Thatcher and Reagan: Different Roads to Recession

  1. David Hale

Recent comparisons between the economic programs of Prime Minister Thatcher and President Reagan tend to ignore the significant differences between the programs themselves and between the economic environments of the two countries.

Mrs. Thatcher’s first budget represented a basically conservative, monetarist economic program, which aimed primarily to reduce inflation through lower government spending and strict control of the money supply and to redistribute (rather than reduce) the tax burden by shifting taxes from income to consumption. But Mrs. Thatcher’s government inherited a declining economy beset by domestic and external inflation shocks. Previous governments, unsuccessful in curbing the heavily unionized labor force’s unrealistic wage demands, had alternated between allowing inflation and currency depreciation to reduce the real value of pay increases and allowing unemployment to reduce inflation.

The Thatcher government initially succumbed to the unions in allowing a large public sector pay increase, but subsequently attempted to control the inflationary pay spiral by raising interest rates. The higher interest rates combined with North Sea oil to produce a sharp appreciation in the value of the pound. British manufacturers could not compete on the world market and, facing a major profit squeeze, laid off workers. Although the decision to increase interest rates may have exacerbated the recession, just as the increase in public sector pay exacerbated inflation, the inflationary and recessionary pressures were already present in the economy.

The Reagan economic program combines the monetarist goal of creating a stable, disinflationary environment through strict adherence to money growth targets with the supply-side goal of encouraging economic prosperity through reduced taxation and regulation. There is no automatic reason why such a program cannot succeed, especially since it was introduced in a relatively sanguine environment of modest economic recovery and reduced inflation. The danger, however, is that the tax cuts the administration proposes are so large in the face of uncertain social spending cuts and seemingly certain military expenditures that they threaten to overwhelm the monetarist goals.
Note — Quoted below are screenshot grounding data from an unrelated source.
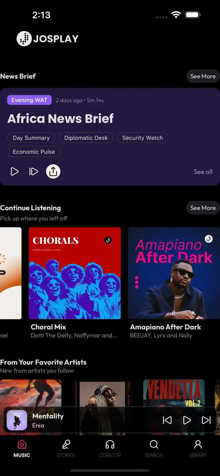Open the Music tab
Viewport: 220px width, 476px height.
22,449
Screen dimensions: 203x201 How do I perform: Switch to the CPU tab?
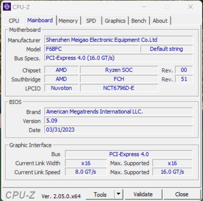14,21
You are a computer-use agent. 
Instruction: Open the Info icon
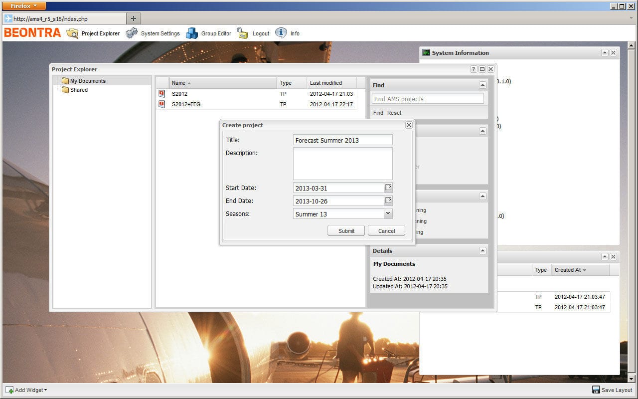[281, 33]
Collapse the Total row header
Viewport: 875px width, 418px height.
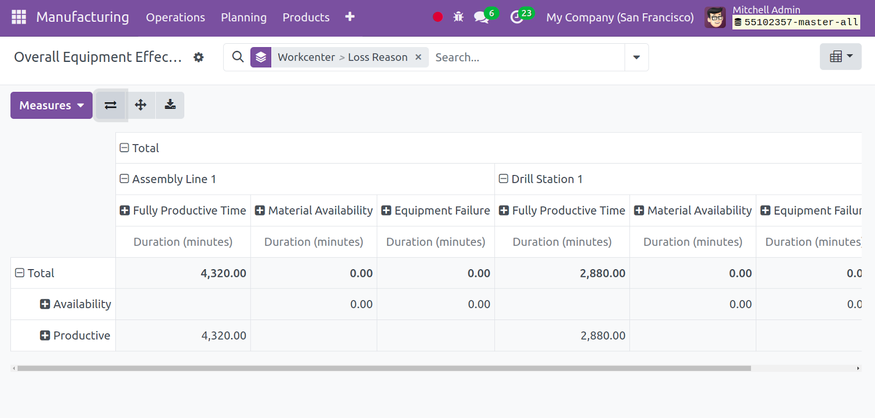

If the Fed opts for curbing inflation, refusing to monetize a large government deficit, then the burden of adjustment will be shifted onto the private sector—creating a recession, new revenue shortfalls and even bigger government deficits. If the performance of the economy starts to become a political liability, the Reagan administration may have only two alternatives—to discard its monetarist philosophy and make a flagrantly inflationary U-turn or to discard its fiscal policy and increase taxes.